New patient housing facility to open doors next week
It's a $40 million patient housing facility that is also home to the state's first Ronald McDonald House.
The building next to the Alaska Native Medical Center is getting ready to open its doors to its first patients next week.
Alaska Native Tribal Health Consortium said 60 percent of patients seen at ANMC come from rural communities.
LeeAnn Garrick, chief of staff at ANTHC, said the goal is to make the overall experience of coming to Anchorage, for medical care, easier for patients and their families.
"Our mantra was really a home away from home," Garrick said.
The facility has a full size commercial kitchen on the ground level, where patients can find healthy and traditional foods.
Just a few steps from the kitchen rests a large dining area that can seat up to 150 people.
"When folks are here for housing, we want to make sure they have enough places to sit down and have a great cup of coffee with their loved ones," Garrick said.
Next to the dining room sits a business center where patients can use e-mail or print photos of loved ones to keep close.
The facility also has two interactive play areas for children and their parents to play.
"The whole goal is they play. They don't just sit and use their thumbs, but you can jump around. You can dance. You can make all kinds of scenes," Garrick said.
An exercise room for parents is next to the play room on the first floor.
Garrick said an outdoor playground area will be completed in the spring.
Of the building's 202 rooms, 34 of them will be used specifically for the Ronald McDonald House on the sixth floor.
The floor is dedicated for expecting mothers with high risk pregnancies and their babies.
"We want them to have the best experience as possible, as they're moving into this new stage - adding a new family member to their family," Garrick said. "It is set up so that we can have family space [and] play room space. Moms can meet other moms."
Garrick said there will also be programs there, including child birth education, learning opportunities about healthy foods and an open area for new mothers to ask questions about parenting new infants.
The rooms on the sixth floor come in six different sizes, depending on the needs of the family.

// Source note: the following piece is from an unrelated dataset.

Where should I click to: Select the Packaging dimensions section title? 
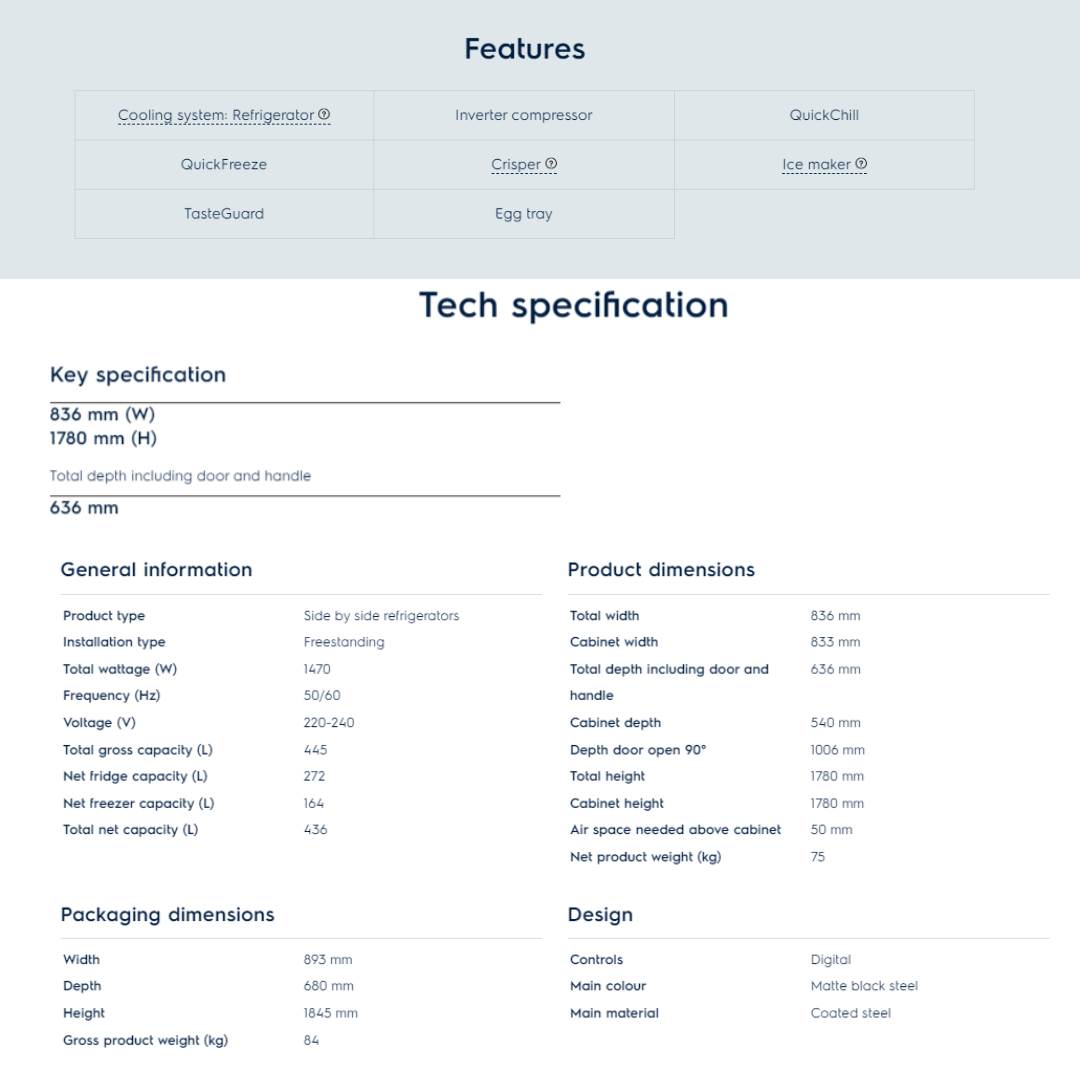(167, 915)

Each room has its own bathroom, bed, pull out couch, storage space, microwave, refrigerator and freezer.
"We have a larger freezer, so if folks have a medication they need to take that has to be cold, or to freeze breast milk for nursing mothers," Garrick said.
ANTHC said the project created 65 jobs to construct the building. Plus, an additional 100 contracted jobs were created within the facility itself.
The building connects to ANMC by a sky bridge, which is designed to help bridge the gap between patient housing and access to medical care.
The facility's first patients to stay in the building will arrive on Jan. 2, and a grand opening will be held on Jan. 11.